THE DATA -
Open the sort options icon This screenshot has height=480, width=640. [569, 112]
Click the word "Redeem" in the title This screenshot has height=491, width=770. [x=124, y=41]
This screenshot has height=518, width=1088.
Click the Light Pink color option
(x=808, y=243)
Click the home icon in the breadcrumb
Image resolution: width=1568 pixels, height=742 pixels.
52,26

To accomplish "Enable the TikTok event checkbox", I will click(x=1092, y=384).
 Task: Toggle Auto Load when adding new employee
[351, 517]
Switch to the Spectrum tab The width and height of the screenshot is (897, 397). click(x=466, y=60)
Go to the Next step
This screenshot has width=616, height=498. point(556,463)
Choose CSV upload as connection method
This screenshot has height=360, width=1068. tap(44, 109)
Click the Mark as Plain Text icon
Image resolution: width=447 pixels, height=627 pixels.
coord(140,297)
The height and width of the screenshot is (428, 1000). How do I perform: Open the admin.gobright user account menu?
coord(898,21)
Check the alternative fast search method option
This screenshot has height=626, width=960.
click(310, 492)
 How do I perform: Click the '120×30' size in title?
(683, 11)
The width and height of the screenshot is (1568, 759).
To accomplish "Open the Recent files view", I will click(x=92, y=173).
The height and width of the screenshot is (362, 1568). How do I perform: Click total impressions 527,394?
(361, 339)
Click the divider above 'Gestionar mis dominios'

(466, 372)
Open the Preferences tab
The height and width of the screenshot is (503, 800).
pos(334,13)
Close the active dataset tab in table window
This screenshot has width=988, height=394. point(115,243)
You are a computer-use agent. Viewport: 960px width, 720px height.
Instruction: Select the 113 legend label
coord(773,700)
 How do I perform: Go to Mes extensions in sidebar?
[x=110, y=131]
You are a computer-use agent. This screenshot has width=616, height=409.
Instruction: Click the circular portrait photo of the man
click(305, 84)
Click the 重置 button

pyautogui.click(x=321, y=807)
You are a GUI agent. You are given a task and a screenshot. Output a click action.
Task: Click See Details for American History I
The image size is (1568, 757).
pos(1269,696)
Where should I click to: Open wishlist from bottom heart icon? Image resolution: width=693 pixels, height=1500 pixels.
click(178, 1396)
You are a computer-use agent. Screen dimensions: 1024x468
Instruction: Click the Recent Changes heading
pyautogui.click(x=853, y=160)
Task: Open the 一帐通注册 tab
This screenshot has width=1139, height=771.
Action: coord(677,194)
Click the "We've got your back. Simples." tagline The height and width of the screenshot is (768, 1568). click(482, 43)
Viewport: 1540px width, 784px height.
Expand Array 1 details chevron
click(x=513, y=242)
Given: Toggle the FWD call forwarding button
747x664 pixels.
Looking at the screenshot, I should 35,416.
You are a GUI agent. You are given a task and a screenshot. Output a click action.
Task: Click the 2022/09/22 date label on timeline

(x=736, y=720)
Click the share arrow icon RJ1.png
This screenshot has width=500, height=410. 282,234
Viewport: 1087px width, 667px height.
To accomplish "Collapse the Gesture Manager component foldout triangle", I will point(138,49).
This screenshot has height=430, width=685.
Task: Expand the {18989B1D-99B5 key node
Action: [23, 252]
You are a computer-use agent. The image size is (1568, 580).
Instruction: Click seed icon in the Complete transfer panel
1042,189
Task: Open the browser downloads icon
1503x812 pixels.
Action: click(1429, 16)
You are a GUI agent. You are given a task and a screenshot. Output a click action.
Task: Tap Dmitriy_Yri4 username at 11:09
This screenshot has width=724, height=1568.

HOW TO COMPLETE THIS TASK - From the line containing "Task: Click See" down to the last line of the records, transcribe every line exactly and add nothing else.

SOLUTION FOR THIS TASK -
Task: Click See Details for American History I
The image size is (1568, 757).
pos(1269,696)
Where should I click to: Open wishlist from bottom heart icon? Image resolution: width=693 pixels, height=1500 pixels.
click(178, 1396)
You are a computer-use agent. Screen dimensions: 1024x468
Instruction: Click the Recent Changes heading
pyautogui.click(x=853, y=160)
Task: Open the 一帐通注册 tab
This screenshot has width=1139, height=771.
Action: coord(677,194)
Click the "We've got your back. Simples." tagline The height and width of the screenshot is (768, 1568). click(482, 43)
Viewport: 1540px width, 784px height.
Expand Array 1 details chevron
click(x=513, y=242)
Given: Toggle the FWD call forwarding button
747x664 pixels.
Looking at the screenshot, I should 35,416.
You are a GUI agent. You are given a task and a screenshot. Output a click action.
Task: Click the 2022/09/22 date label on timeline

(x=736, y=720)
Click the share arrow icon RJ1.png
This screenshot has width=500, height=410. 282,234
Viewport: 1087px width, 667px height.
To accomplish "Collapse the Gesture Manager component foldout triangle", I will point(138,49).
This screenshot has height=430, width=685.
Task: Expand the {18989B1D-99B5 key node
Action: [23, 252]
You are a computer-use agent. The image size is (1568, 580).
Instruction: Click seed icon in the Complete transfer panel
1042,189
Task: Open the browser downloads icon
1503x812 pixels.
Action: click(1429, 16)
You are a GUI agent. You are given a task and a screenshot. Output a click action.
Task: Tap Dmitriy_Yri4 username at 11:09
This screenshot has width=724, height=1568.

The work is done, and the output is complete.